* _Record set_
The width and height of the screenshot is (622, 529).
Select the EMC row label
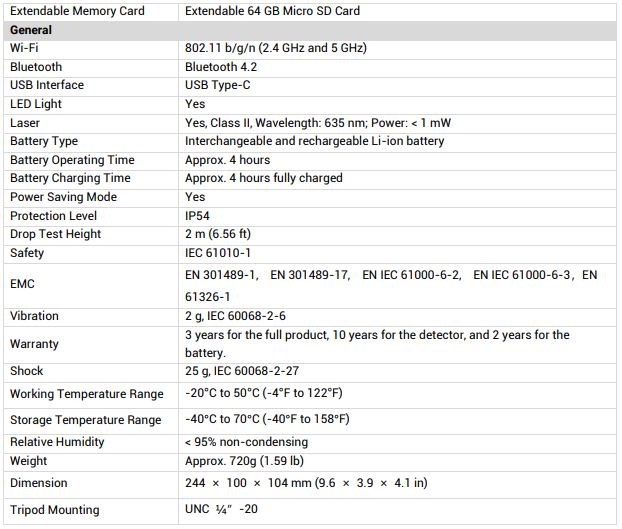click(x=23, y=284)
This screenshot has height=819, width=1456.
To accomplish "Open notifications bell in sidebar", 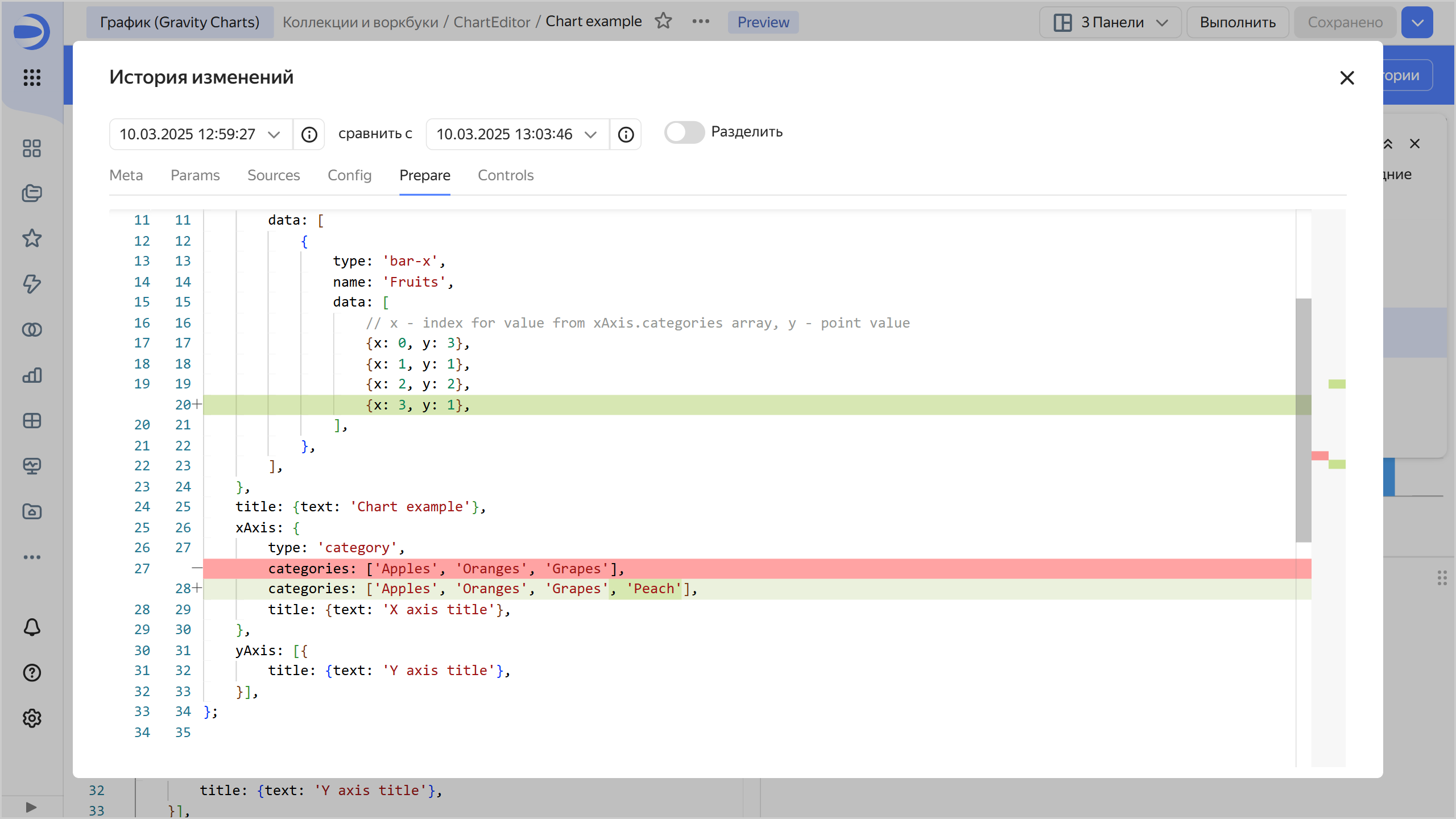I will [32, 627].
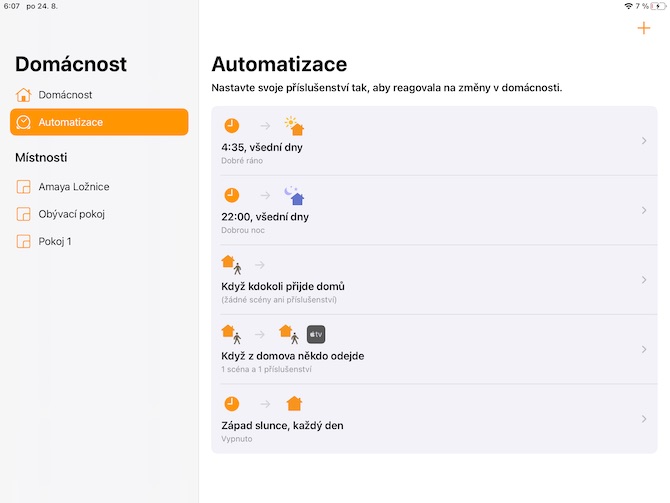Select Domácnost in the sidebar
Viewport: 670px width, 503px height.
[x=66, y=95]
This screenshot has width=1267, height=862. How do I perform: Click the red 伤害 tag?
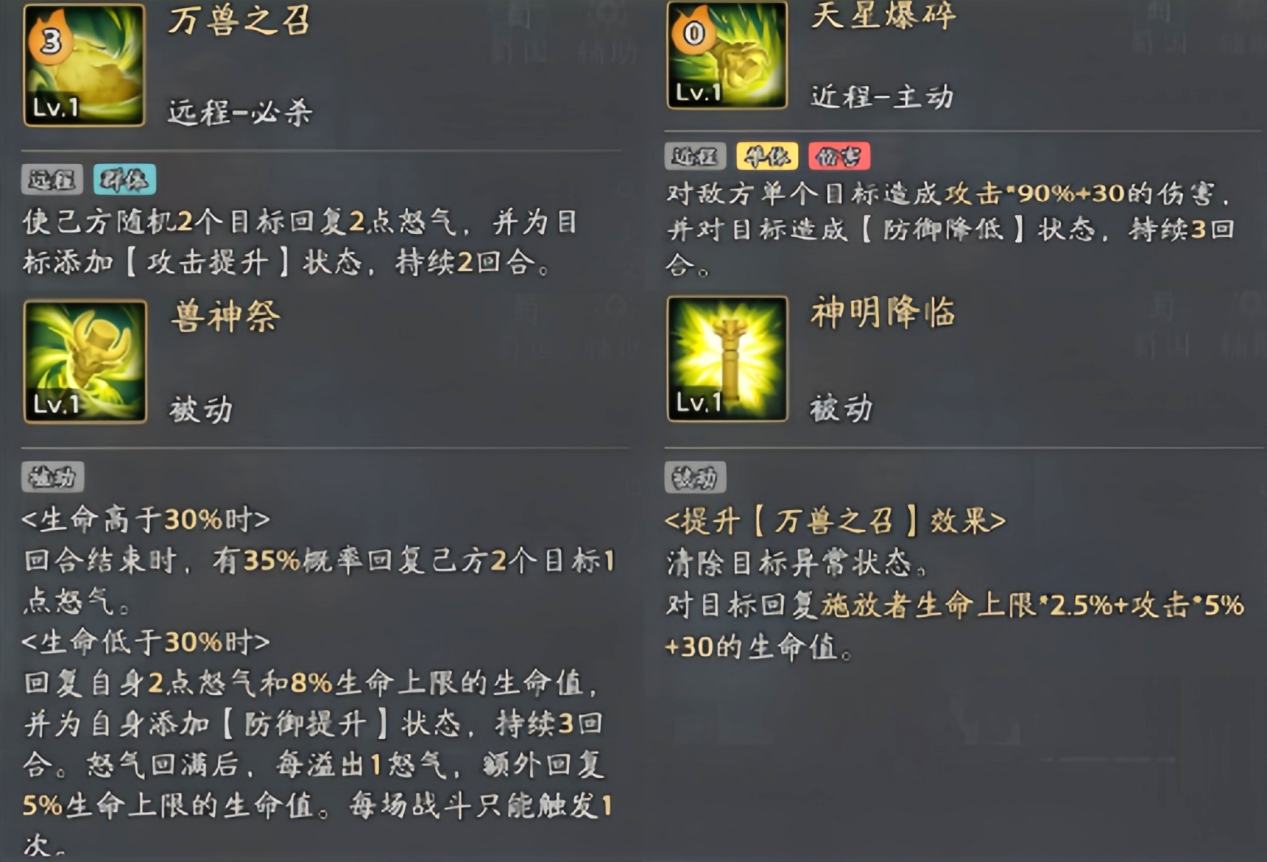pos(840,156)
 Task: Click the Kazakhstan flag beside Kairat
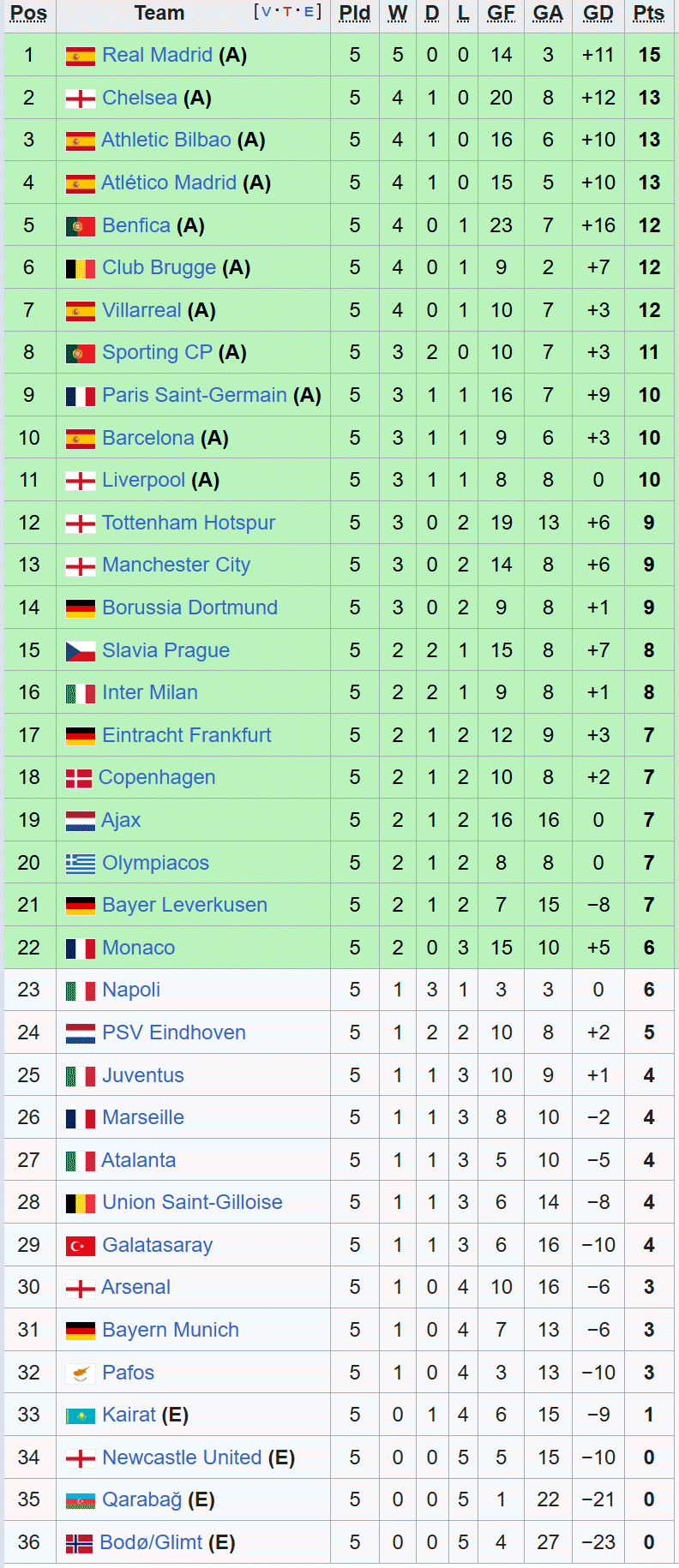click(81, 1415)
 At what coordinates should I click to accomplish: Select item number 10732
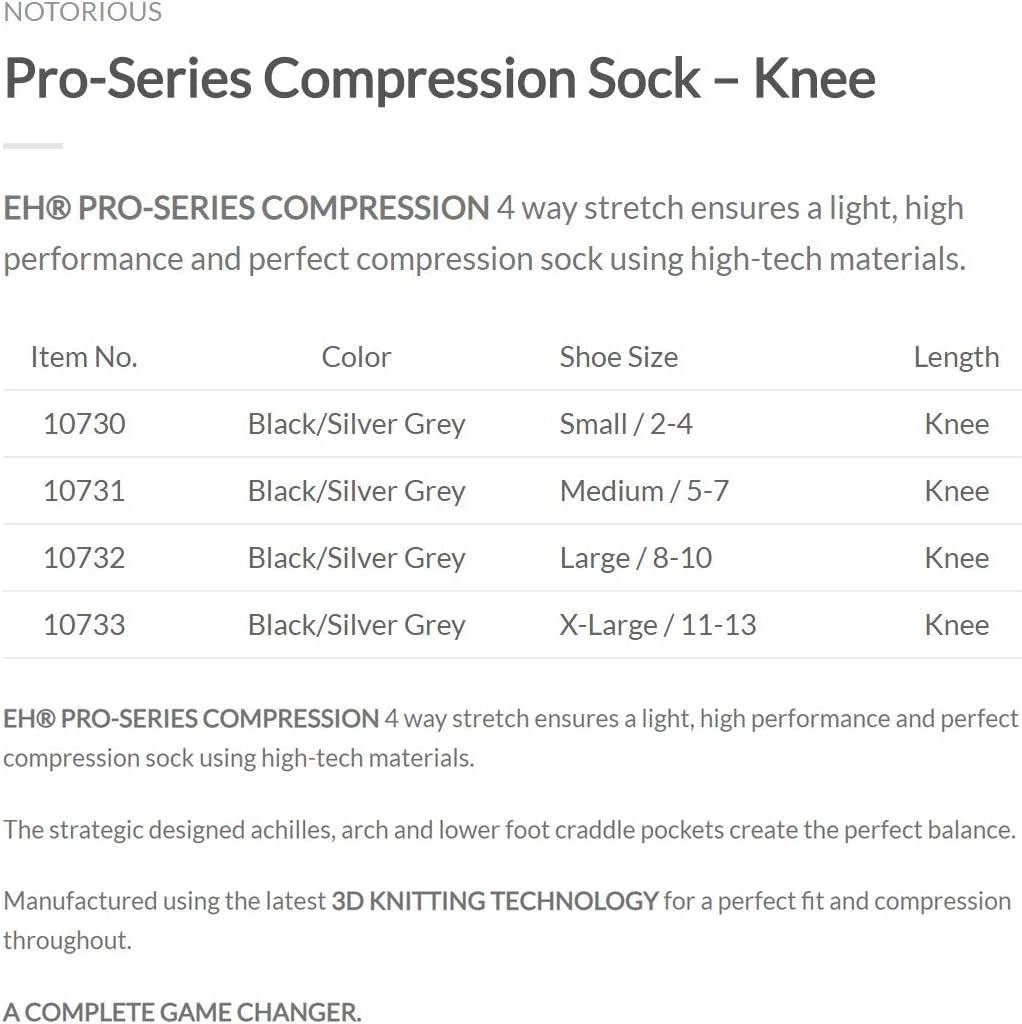(x=84, y=558)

* _Exercise objective_
State how many lines of the entries above contain the word "screenshot", matching case exactly, and give only that number.

* _Result_
3